▶ Texto de leitura:
"""
Ciúmes doentios podem ser sinal de síndrome de Otelo

Christian Köhler / Wikimedia

"Otelo com a sua mulher adormecida", de Christian Köhler (1859)

“Otelo com a sua mulher adormecida”, de Christian Köhler (1859)

“A mulher mais ciumenta do mundo” foi notícia nos jornais britânicos na semana passada por submeter o marido a testes com um detetor de mentiras todas as vezes que chegava a casa.

Os ciúmes de Debbi Wood, de 31 anos, são patológicos, tendo sido diagnosticada com “síndrome de Otelo“.

O nome é inspirado na famosa obra de Shakespeare, “Otelo”, na qual o personagem principal, possuído por ciúmes doentios, mata a esposa, Desdémona.

As pessoas que têm síndrome de Otelo sofrem com o delírio de que os parceiros ou parceiras são infiéis.
"""
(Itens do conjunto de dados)
"""
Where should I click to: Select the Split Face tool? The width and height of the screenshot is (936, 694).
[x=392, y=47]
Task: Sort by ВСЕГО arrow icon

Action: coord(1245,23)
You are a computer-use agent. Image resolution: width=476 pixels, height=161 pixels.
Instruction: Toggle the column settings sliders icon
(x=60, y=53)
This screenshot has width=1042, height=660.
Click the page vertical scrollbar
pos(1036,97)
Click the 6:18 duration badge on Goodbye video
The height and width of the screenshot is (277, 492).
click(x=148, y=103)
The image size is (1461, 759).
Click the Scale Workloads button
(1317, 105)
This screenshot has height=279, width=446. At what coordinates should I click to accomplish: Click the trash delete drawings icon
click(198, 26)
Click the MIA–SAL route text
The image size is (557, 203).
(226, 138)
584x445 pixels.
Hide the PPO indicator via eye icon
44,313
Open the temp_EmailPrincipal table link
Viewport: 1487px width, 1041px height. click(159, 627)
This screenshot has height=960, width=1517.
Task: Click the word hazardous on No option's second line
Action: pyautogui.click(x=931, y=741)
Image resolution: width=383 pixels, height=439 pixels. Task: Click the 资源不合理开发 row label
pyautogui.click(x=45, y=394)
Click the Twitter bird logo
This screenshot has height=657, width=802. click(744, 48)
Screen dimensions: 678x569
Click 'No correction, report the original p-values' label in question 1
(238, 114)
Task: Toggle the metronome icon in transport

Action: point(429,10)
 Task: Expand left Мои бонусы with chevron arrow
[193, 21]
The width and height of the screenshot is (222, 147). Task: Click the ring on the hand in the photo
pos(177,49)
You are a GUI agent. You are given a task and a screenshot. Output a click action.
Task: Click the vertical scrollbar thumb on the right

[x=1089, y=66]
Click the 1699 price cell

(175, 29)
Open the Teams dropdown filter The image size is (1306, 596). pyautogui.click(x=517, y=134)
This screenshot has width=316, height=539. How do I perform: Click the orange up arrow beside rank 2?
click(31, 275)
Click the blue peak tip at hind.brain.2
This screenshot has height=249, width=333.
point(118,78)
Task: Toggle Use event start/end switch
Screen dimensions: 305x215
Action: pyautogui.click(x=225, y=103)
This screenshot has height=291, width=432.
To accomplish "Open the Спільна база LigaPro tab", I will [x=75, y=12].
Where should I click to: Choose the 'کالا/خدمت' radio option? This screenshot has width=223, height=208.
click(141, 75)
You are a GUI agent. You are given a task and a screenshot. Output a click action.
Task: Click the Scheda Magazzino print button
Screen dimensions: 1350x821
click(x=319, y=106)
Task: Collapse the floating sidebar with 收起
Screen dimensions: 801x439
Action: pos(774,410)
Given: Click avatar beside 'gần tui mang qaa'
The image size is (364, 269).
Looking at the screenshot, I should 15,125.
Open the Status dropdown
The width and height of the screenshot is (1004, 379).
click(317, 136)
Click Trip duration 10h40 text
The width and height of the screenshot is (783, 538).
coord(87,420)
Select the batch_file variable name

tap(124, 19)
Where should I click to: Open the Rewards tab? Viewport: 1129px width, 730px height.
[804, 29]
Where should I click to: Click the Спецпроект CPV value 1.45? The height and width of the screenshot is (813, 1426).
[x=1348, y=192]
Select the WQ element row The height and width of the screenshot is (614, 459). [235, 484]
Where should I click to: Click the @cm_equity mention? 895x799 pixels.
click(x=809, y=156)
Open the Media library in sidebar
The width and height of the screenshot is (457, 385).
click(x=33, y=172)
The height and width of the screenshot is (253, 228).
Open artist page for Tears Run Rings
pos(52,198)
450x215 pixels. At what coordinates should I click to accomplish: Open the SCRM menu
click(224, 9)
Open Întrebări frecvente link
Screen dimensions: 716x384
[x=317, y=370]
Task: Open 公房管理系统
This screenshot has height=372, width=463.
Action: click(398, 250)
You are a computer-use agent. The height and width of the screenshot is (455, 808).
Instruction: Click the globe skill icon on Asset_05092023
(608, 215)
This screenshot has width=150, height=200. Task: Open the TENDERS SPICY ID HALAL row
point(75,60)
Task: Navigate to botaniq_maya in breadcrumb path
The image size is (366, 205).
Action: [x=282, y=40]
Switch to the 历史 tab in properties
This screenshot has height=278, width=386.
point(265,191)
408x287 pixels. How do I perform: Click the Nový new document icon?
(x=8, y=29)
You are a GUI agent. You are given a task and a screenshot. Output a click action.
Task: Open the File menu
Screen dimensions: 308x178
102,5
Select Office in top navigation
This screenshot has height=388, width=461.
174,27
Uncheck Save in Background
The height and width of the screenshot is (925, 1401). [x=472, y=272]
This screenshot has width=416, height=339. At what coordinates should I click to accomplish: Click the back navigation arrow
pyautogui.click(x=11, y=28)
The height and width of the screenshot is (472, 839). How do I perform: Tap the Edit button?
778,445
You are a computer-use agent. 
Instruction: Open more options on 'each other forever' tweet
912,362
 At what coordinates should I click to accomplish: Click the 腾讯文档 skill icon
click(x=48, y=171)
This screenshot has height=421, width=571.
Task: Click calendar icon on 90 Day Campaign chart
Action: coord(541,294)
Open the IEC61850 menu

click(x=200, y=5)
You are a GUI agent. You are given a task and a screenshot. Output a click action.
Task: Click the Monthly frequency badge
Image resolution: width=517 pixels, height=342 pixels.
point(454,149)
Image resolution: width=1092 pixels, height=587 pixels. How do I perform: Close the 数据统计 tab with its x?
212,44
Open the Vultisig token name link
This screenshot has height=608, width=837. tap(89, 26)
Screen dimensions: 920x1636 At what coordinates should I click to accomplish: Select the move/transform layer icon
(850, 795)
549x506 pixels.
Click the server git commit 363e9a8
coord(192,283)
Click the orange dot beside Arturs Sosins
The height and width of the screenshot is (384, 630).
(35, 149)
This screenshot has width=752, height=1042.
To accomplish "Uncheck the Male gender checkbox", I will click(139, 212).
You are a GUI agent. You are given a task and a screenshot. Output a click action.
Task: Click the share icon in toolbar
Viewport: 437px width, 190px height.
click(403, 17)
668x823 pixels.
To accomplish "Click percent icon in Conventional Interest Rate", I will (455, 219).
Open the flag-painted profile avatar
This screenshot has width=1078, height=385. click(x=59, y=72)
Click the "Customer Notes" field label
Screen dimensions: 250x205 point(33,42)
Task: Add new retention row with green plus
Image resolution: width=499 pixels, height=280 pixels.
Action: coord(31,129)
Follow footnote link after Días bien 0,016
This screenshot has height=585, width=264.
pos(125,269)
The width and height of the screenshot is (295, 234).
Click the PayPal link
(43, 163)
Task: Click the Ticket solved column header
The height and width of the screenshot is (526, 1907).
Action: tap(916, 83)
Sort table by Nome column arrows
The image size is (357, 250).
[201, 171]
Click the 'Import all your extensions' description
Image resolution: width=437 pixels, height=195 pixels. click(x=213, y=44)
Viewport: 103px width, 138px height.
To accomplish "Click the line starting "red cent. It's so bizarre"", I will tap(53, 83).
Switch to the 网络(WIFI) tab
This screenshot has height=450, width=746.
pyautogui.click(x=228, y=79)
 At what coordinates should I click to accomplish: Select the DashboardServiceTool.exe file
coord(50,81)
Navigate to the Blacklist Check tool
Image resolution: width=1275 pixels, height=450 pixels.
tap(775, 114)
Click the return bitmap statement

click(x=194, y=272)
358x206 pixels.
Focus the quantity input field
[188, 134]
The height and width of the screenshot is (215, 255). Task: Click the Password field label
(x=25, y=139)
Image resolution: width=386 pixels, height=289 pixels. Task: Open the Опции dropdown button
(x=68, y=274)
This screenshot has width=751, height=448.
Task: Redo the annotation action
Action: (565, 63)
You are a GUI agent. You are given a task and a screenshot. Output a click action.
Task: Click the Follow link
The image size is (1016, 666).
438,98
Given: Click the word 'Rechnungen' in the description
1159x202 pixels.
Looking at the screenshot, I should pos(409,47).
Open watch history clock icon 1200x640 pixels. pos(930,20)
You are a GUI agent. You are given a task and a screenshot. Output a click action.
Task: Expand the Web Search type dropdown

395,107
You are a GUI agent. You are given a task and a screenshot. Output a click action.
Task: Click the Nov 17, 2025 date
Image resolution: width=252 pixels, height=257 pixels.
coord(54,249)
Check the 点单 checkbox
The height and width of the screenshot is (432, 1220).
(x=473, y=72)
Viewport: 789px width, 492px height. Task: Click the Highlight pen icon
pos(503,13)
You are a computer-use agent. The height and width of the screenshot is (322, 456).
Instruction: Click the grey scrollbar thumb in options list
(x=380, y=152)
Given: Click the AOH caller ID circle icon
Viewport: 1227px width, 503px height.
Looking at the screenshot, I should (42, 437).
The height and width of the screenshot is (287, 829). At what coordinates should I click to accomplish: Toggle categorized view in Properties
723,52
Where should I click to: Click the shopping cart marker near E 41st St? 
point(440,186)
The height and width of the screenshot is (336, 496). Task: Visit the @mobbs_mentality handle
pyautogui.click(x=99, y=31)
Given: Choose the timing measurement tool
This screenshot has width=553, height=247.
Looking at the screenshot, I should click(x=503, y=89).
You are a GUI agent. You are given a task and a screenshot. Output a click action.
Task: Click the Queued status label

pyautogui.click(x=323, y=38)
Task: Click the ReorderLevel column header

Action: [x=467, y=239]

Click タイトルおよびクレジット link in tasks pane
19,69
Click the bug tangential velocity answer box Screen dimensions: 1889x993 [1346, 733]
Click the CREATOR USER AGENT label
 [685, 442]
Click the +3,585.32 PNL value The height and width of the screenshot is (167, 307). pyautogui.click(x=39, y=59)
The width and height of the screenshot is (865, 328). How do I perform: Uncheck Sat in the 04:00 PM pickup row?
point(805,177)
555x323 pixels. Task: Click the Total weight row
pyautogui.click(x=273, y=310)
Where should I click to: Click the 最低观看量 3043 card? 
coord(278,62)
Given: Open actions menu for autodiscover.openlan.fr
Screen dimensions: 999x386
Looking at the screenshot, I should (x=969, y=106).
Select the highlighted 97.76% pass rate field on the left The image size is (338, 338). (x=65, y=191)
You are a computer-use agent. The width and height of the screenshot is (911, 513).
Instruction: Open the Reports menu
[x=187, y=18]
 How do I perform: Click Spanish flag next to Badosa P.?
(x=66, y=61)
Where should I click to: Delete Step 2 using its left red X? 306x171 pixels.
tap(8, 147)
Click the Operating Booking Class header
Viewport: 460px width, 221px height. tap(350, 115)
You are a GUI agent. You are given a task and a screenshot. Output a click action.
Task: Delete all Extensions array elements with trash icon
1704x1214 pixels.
"""
▶ Tarefa: Reescreva de forma mais curta, em uma só frase, o parágrafo da notícia sobre a síndrome de Otelo que começa com "O nome é inspirado". Os registros vêm de outra fonte.

▶ Resolução: O nome vem de "Otelo", de Shakespeare, em que o protagonista, tomado por ciúmes doentios, mata a esposa, Desdémona.